Short exercise a:
Using the article on surface fluxes below, state whether each statement agrees with it, answering yes or no and quoting the deciding words: (i) the article was received and accepted on the same date; (ii) the case study concerns the Pantanal region; (iii) the first affiliation listed is at the Instituto Nacional de Pesquisas Espaciais in São José dos Campos.
>> Start Selected passage
Universidade Federal de Santa Maria

Ci. e Nat., Santa Maria v.42, Special Edition: Micrometeorologia, e17, 2020

DOI:10.5902/2179460X45709

ISSN 2179-460X

Received: 02/06/20  Accepted: 02/06/20  Published: 28/08/20

 

 

Special Edition

 

Evaluation of surface fluxes using the WRF model – a case study to the Bananal wetlands’ region

 

Avaliação dos Fluxos de Superfície a partir do Modelo WRF - Estudo de Caso para região da Ilha do Bananal

 

Rayonil Gomes Carneiro ^I

Diogo Nunes da Silva Ramos ^II

Letícia d’Agosto Miguel Fonseca ^III

Camilla Kassar Borges ^IV

Cleber Assis dos Santos ^V

Gilberto Fisch ^VI

Laura De Simone Borma ^VII

 

^I Instituto Nacional de Pesquisas Espaciais, São José dos Campos, Brazil. E-mail: rayonilcarneiro@gmail.com.
>> End Selected passage
>> Start Data supplied
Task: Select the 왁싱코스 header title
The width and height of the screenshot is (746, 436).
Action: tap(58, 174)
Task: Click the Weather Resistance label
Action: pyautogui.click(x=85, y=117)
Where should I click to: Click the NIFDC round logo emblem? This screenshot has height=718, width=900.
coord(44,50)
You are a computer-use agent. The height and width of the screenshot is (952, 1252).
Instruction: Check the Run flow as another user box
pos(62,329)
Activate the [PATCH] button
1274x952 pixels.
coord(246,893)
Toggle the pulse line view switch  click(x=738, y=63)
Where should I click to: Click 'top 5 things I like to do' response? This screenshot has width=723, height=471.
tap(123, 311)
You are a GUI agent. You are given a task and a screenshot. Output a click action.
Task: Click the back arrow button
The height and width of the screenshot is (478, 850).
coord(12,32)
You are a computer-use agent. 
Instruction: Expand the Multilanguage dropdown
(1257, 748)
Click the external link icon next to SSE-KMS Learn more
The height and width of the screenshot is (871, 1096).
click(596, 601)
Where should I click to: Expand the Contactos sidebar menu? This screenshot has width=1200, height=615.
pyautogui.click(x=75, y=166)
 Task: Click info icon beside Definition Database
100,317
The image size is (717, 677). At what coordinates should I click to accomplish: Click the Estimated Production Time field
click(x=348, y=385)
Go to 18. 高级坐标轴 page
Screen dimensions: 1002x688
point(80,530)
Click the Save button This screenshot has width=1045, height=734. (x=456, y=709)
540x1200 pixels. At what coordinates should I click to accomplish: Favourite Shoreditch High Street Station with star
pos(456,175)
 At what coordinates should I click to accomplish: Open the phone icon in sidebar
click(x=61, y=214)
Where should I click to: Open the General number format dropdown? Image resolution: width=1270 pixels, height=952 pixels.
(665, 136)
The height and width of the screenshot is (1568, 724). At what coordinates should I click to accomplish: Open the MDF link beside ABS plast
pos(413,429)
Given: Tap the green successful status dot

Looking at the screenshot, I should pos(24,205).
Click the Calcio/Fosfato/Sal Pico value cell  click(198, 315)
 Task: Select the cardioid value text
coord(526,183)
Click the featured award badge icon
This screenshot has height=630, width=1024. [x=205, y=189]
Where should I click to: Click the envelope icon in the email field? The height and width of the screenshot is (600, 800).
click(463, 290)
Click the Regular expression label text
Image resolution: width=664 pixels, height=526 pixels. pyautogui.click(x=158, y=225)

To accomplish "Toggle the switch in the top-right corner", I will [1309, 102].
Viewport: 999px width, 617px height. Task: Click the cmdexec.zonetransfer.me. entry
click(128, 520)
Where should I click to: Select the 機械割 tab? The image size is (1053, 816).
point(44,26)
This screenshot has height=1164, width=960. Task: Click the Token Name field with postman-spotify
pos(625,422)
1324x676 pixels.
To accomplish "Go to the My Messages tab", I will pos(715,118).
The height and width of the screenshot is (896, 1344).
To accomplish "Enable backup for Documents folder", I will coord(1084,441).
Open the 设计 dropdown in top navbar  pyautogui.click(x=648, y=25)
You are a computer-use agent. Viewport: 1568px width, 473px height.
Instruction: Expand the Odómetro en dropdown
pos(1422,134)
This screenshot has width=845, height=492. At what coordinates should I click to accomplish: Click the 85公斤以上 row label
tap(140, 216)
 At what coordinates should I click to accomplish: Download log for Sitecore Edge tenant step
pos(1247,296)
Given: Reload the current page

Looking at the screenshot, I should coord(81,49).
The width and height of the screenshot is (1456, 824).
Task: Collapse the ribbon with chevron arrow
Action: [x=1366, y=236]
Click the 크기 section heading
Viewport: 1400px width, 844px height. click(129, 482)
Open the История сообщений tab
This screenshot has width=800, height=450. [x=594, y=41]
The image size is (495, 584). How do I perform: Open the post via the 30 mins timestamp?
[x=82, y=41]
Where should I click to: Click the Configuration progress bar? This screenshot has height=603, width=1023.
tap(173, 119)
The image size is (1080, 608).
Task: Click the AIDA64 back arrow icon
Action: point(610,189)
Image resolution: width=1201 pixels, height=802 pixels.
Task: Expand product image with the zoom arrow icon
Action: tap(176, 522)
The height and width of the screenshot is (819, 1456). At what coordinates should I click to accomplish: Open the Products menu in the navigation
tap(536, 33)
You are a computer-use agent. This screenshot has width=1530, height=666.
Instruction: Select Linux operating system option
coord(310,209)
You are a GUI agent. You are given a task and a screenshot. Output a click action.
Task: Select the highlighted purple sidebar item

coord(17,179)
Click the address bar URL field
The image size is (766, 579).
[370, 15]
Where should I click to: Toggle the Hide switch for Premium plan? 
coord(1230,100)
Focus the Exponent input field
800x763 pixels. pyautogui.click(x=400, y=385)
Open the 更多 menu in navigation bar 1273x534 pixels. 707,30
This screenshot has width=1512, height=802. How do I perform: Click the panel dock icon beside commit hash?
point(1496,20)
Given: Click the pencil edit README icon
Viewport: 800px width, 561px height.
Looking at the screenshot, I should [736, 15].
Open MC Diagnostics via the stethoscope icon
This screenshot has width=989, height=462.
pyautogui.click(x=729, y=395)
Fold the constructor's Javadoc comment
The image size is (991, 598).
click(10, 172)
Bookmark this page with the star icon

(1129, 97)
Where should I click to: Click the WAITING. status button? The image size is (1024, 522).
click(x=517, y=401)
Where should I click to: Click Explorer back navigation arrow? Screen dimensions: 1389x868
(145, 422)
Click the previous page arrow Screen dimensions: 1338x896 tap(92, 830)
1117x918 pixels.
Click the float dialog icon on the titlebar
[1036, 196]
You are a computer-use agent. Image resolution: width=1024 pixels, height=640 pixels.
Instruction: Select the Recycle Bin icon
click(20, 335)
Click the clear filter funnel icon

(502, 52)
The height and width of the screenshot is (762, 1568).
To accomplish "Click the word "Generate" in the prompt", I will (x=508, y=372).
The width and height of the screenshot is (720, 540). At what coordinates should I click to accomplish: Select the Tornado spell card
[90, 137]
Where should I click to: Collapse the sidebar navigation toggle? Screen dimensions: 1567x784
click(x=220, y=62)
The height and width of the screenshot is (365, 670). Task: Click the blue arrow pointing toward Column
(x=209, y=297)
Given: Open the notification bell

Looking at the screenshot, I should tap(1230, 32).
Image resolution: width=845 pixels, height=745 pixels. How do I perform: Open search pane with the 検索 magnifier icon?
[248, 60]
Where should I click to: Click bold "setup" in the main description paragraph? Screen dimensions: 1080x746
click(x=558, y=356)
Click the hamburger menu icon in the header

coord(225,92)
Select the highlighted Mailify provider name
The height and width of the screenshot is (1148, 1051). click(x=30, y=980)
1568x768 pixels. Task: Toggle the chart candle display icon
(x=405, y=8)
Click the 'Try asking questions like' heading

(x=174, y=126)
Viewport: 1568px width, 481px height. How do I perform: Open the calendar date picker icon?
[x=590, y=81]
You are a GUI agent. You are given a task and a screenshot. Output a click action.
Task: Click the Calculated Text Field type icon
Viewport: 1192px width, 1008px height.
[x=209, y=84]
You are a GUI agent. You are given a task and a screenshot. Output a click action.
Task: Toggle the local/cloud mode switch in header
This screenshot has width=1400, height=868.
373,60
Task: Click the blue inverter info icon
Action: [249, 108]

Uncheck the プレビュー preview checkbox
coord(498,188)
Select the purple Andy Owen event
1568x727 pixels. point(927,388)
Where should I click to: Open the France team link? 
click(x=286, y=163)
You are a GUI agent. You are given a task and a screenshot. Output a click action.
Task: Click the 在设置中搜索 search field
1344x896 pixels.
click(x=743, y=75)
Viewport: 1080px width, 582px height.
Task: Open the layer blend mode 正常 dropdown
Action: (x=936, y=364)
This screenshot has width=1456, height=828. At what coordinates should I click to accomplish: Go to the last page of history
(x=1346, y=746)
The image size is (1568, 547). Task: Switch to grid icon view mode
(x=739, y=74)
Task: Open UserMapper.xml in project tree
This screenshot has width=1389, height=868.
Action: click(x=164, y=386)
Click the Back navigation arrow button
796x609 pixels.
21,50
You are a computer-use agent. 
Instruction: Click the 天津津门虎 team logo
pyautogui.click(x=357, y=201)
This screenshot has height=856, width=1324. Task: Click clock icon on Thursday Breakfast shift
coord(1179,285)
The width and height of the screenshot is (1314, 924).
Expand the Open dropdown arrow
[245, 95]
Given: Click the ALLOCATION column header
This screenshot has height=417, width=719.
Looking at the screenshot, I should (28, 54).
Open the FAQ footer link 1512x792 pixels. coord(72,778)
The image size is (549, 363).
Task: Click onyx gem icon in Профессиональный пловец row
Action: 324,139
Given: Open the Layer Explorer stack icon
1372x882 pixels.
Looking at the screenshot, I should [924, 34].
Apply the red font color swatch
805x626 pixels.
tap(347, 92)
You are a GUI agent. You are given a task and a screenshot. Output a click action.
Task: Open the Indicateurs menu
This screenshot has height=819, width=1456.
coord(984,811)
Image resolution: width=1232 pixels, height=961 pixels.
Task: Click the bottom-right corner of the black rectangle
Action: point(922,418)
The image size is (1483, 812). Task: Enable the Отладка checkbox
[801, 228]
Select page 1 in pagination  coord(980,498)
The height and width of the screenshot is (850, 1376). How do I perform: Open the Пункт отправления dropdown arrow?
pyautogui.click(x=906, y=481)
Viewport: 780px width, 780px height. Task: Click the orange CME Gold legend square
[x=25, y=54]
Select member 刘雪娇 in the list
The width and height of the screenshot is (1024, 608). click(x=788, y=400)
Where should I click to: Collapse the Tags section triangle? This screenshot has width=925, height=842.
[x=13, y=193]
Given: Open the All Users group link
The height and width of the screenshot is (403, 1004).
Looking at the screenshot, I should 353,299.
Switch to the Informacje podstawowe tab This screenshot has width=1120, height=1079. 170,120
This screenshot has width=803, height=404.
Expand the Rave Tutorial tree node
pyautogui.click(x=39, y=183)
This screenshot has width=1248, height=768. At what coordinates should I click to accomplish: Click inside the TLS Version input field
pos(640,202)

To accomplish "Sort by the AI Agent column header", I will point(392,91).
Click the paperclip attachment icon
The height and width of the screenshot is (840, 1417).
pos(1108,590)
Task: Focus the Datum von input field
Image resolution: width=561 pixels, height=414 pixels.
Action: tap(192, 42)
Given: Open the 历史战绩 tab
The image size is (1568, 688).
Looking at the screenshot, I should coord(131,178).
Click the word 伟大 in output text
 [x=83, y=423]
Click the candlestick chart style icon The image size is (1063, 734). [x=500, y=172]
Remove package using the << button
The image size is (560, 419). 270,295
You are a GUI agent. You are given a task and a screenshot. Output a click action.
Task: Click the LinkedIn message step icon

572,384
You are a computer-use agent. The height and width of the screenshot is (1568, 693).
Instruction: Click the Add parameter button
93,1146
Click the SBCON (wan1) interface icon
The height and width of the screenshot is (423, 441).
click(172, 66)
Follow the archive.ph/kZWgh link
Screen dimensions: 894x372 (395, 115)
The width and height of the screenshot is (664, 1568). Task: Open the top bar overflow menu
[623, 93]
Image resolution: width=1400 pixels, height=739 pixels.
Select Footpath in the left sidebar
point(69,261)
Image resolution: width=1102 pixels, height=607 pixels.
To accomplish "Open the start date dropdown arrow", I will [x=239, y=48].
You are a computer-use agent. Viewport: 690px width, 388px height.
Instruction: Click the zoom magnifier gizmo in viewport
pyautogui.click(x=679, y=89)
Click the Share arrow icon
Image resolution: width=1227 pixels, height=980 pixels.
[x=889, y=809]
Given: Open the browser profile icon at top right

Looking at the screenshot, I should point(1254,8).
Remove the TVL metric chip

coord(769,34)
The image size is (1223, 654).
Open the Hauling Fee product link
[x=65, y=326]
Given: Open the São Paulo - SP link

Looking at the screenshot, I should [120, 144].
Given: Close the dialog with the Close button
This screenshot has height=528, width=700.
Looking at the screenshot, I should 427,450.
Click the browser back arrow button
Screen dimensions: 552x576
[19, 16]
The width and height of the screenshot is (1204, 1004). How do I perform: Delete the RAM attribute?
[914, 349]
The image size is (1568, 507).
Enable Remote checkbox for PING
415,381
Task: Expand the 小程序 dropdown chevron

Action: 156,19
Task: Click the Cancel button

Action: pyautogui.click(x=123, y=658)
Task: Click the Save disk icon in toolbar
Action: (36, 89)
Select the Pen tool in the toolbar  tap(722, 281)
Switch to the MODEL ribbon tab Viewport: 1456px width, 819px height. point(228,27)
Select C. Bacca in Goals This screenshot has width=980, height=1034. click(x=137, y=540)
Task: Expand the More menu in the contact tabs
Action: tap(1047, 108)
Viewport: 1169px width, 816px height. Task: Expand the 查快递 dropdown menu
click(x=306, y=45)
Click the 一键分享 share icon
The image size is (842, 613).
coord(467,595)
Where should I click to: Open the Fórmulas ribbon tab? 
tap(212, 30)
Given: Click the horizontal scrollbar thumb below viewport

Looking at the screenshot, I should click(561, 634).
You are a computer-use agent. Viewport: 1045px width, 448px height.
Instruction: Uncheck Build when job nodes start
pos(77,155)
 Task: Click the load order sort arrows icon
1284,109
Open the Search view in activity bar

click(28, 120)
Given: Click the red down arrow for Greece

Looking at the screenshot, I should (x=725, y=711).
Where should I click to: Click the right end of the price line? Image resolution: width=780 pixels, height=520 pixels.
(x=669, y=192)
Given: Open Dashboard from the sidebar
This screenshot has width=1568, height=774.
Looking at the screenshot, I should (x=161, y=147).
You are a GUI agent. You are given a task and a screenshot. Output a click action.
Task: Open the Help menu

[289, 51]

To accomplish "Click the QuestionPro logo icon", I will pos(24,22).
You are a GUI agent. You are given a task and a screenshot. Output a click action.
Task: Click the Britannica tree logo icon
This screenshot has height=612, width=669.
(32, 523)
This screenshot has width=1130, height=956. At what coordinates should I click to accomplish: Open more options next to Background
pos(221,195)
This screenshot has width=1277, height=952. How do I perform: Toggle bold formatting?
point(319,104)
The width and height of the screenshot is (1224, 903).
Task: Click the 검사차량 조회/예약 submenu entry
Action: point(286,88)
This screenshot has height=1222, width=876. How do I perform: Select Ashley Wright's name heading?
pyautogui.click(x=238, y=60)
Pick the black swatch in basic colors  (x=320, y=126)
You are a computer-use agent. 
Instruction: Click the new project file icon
>> End Data supplied
Short exercise b:
From the entries, duplicate the lines starting with the line that contains "Task: Click info" and going on through the line that contains "pos(413,429)".

Correct response a:
(i) Yes: "Received: 02/06/20" and "Accepted: 02/06/20".
(ii) No: "a case study to the Bananal wetlands’ region".
(iii) Yes: "Instituto Nacional de Pesquisas Espaciais, São José dos Campos, Brazil".

Correct response b:
 Task: Click info icon beside Definition Database
100,317
The image size is (717, 677). At what coordinates should I click to accomplish: Click the Estimated Production Time field
click(x=348, y=385)
Go to 18. 高级坐标轴 page
Screen dimensions: 1002x688
point(80,530)
Click the Save button This screenshot has width=1045, height=734. (x=456, y=709)
540x1200 pixels. At what coordinates should I click to accomplish: Favourite Shoreditch High Street Station with star
pos(456,175)
 At what coordinates should I click to accomplish: Open the phone icon in sidebar
click(x=61, y=214)
Where should I click to: Open the General number format dropdown? Image resolution: width=1270 pixels, height=952 pixels.
(665, 136)
The height and width of the screenshot is (1568, 724). At what coordinates should I click to accomplish: Open the MDF link beside ABS plast
pos(413,429)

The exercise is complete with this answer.